I’ve learned so many things — from the best way to draw out the umami from a piece of kombu to learning how to make fresh tofu at home (very much like making cheese).

That was an important one for me, I wanted to unlock a food memory of eating fresh tofu at my grandmother’s table and it’s so hard to find that same freshness and texture here.

To learn more about it, I travelled to Nagano in Japan to get a lesson from a wonderful tofu maker in his seventies.

Which other recipe books, writers and chefs have influenced you over your life?

The first cookbooks I fell in love with were Tessa Kiros’ books. I love how she wove stories about a place using the recipes, along with evocative photographs of food and places.

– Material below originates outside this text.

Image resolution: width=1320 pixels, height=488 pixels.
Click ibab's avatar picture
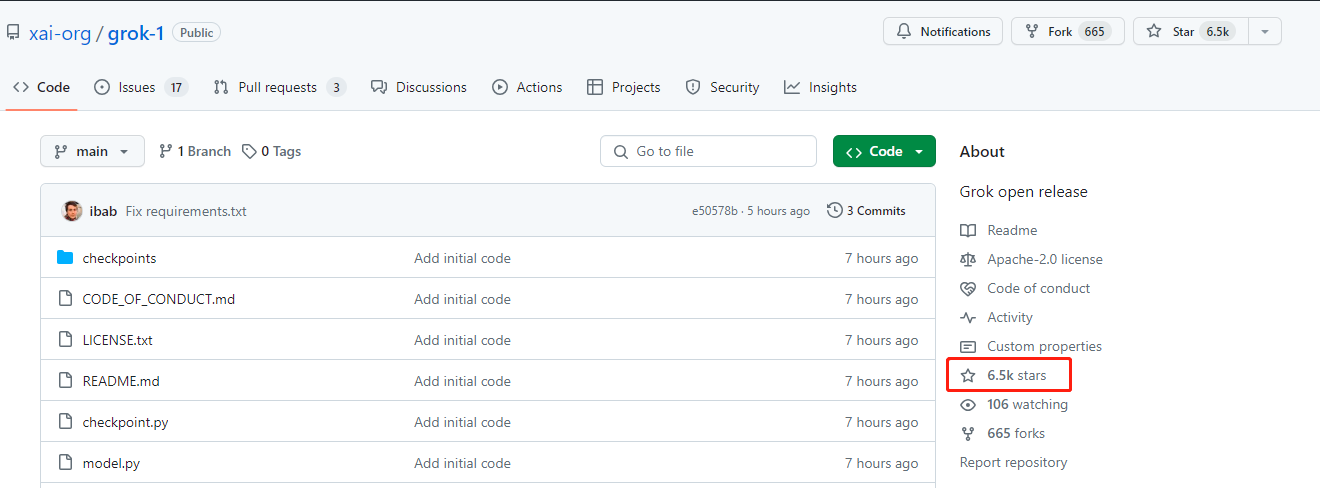[x=72, y=211]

When I started my own food writing career, I really loved reading old cookbooks — Alice B Toklas, Elizabeth David and Patience Gray, for example. Theirs were cookbooks without any pictures that transported you instantly through the food and the writing.

I would take these books to read like novels before I even cooked anything out of them. More recently, I was also very inspired by Hetty McKinnon’s cookbook To Asia with Love, where McKinnon shares stories and recipes from her Chinese family.

TRY: Emiko's recipe for pumpkin cooked in soy sauce and milk - creating extraordinary silky soft curds

Can you tell us about your journey into food - were you always destined to cook?

Ever since I was a child I’ve always loved cooking (and eating, I think those things go hand in hand) and I love working with my hands.

Cooking I think came very naturally to me because it’s such a creative process and I am a creative person — I ended up studying Fine Art and art restoration before turning to cooking and food writing and I think that for me they are actually all related, they’re all things that let me work with my hands.

I loved also the aspect of preservation in my art restoration work and the idea of preserving recipes and stories and passing them on has always been very appealing to me too. 

 TRY: Emiko's Onigiri rice balls, filled with umeboshi plums

What is one kitchen tip everyone should know?

Peeling ginger with a teaspoon. The first time I heard about it, several years ago, I thought, come on, can it really be that helpful? You just have to try it! A complete game changer.

The teaspoon peels off only the very thin skin, leaving you with the best part of the ginger (the part just below the skin).

 BROWSE: All Japanese food and ingredients at Sous Chef

What dish do you turn to most often?

Being a mother to two, I end up cooking mostly for my children but luckily one of their favourite dishes is also one of mine — tamagonogohan, the most simple dish, a little like fried rice but you are only scrambling an egg, with a touch of soy sauce, into cooked rice.

It’s so comforting and delicious. My mother used to make it for me as a child if I wasn’t feeling well and it’s become a very nostalgic dish for me.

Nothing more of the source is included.